Squash and Bacon Cream Soup

  • Difficulty: Basic
  • 30 minutes
  • 2 servings

It’s hard to resist the crisp-smooth play or the salty vs. sweet game on a plate or in a bowl. This is what we’ve got here, where an ultra-smooth and sweet butternut squash blend, mixed with heavy cream, play so well together with the crispy, salty fried bacon. We feel that it’s quite irresistible.

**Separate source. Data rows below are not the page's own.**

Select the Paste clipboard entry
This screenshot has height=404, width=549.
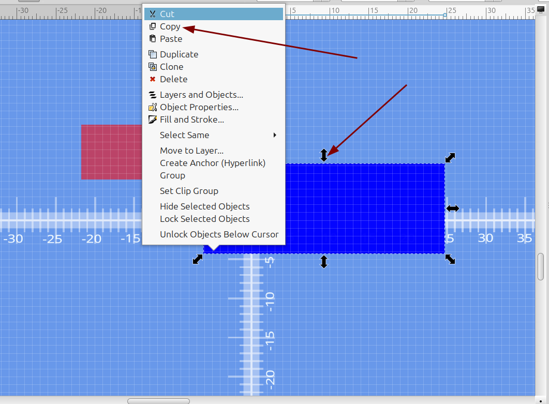tap(171, 39)
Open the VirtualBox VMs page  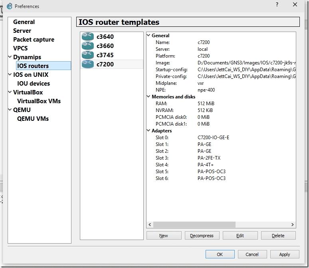[39, 101]
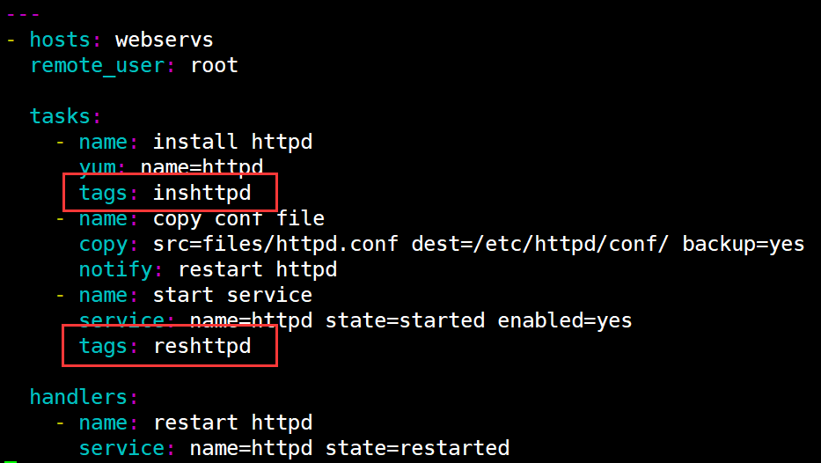Click the hosts keyword on line two
Screen dimensions: 821x463
coord(60,40)
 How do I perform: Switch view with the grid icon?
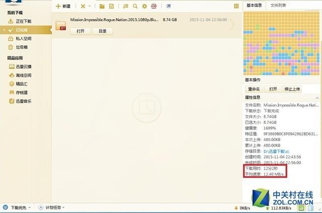tap(236, 6)
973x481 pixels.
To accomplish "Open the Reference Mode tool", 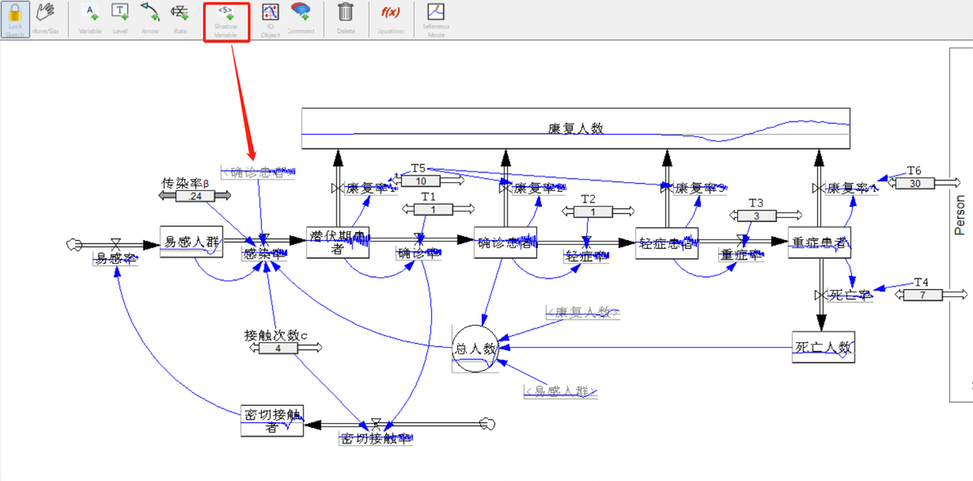I will point(436,20).
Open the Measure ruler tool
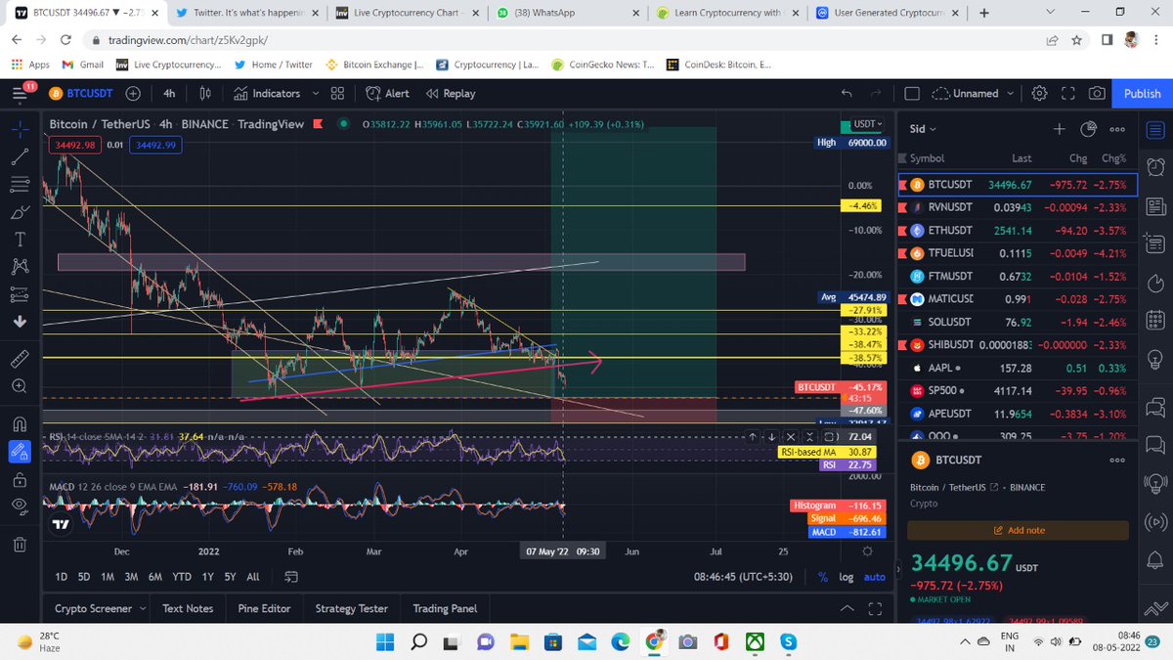The image size is (1173, 660). click(20, 358)
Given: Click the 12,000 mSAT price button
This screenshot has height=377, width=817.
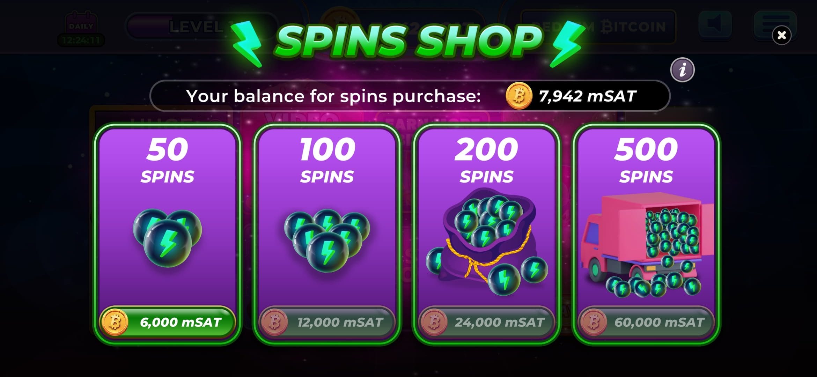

Ingredients Needed for Squash and Bacon Cream Soup

1 tablespoon butter
1 tablespoon olive oil
1 onion, diced
4 ounces of bacon, sliced
1 pound butternut squash, cubed
2 cups of chicken stock
¼ cup heavy cream
pumpkin seeds for garnishing

How to Cook Squash and Bacon Cream Soup

  1. Melt the butter with the olive oil in a cooking pot over low heat, then cook the onion until tender.
  2. Add the bacon and stir a bit, add the squash and chicken stock, season with salt and pepper, and bring to a simmer. Cover with the lid and simmer for 10-15 minutes or until the squash is tender and slightly firm.
  3. Remove from heat and transfer the cooked bacon and veggies to a blender. Blend them.
  4. Strain the blended mixture into a bowl using a strainer and a spatula, discard the pulp, and add the heavy cream. Mix.
  5. Serve the cream soup in a soup cup, garnished with fried bacon and pumpkin seeds.